Sorvolando forse un po’ rapidamente su quello che è stato l’impatto dei fenomeni migratori di massa sul sud e non dal sud, a partire dagli anni Novanta del secolo scorso, la ricostruzione termina con l’assassinio di Ugo Russo, avvenuto il 1 marzo 2020, poco prima che l’Italia entrasse in lockdown, come puntualmente ricorda Conelli, evidenziando come il successivo evento abbia contribuito a cancellare la memoria dei fatti di poco precedenti. È soltanto negli ultimissimi mesi che tale vicenda ha conosciuto la chiusura delle indagini preliminari e l’avvio di un procedimento penale, dopo due anni di richieste di “verità e giustizia” da parte dei genitori e dei movimenti sociali napoletani e meridionali. Conelli coglie questa occasione per avviare un importante approfondimento della disamina della situazione culturale e politica delle classi popolari meridionali: «A Napoli, il discorso che addossa ai meridionali la responsabilità dei problemi della nazione sulla scala d’analisi cittadina viene diretto dai quartieri benestanti della città e dalla piccola borghesia verso le classi popolari […] al di qua del velo c’è la civiltà, dall’altro lato ci sono i “selvaggi”» (ivi, p. 195). Di nuovo, e secondo quelle linee di faglia abilmente individuate dal saggio di Conelli all’interno del sud, o meglio dei tanti sud essitenti, «[p]er degradare una larga fetta del proletariato marginale urbano al rango di classe pericolosa, si utilizza spesso un linguaggio di origine coloniale» (ivi, p. 196).

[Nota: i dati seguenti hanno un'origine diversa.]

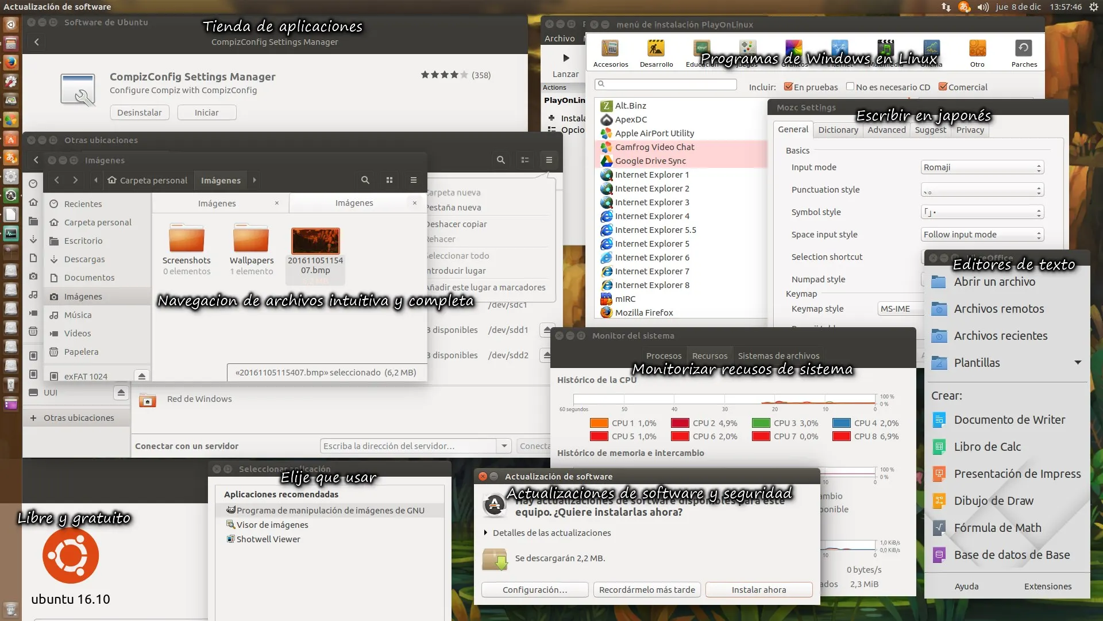Expand the Plantillas dropdown in LibreOffice
Image resolution: width=1103 pixels, height=621 pixels.
click(x=1078, y=362)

Un certo linguaggio e, con esso, una determinata situazione di “colonialità”, che tendono a ripetersi e riprodursi, ed è anche per questo che contributi come quelli di Conelli sono oggi quanto mai preziosi, allo scopo di «favorire letture nuove e diverse delle questioni che gravitano intorno alla realtà meridionale, lontane dagli angusti recinti in cui essa è continuamente circoscritta» (ivi, p. 16).

Riferimenti bibliografici
I. Chambers, Mediterraneo blues. Musiche, malinconia postcoloniale, pensieri marittimi, Tamu, 2020.
C. Conelli, E. Di Meo, a cura di, Genealogie della modernità. Teoria radicale e critica postcoloniale, Meltemi, 2017.
R. Guha e G. C. Spivak, a cura di S. Mezzadra, Subaltern Studies. Modernità e (post)colonialismo, Ombre corte, 2002.
M.A. Macciocchi, Lettere dall’interno del P.C.I. a Louis Althusser, Feltrinelli, 1969.

Carmine Conelli, Il rovescio della nazione. La costruzione coloniale dell’idea di Mezzogiorno, Tamu, Napoli 2022.

*L’immagine presente all’interno dell’articolo e in anteprima è un dettaglio della copertina del libro.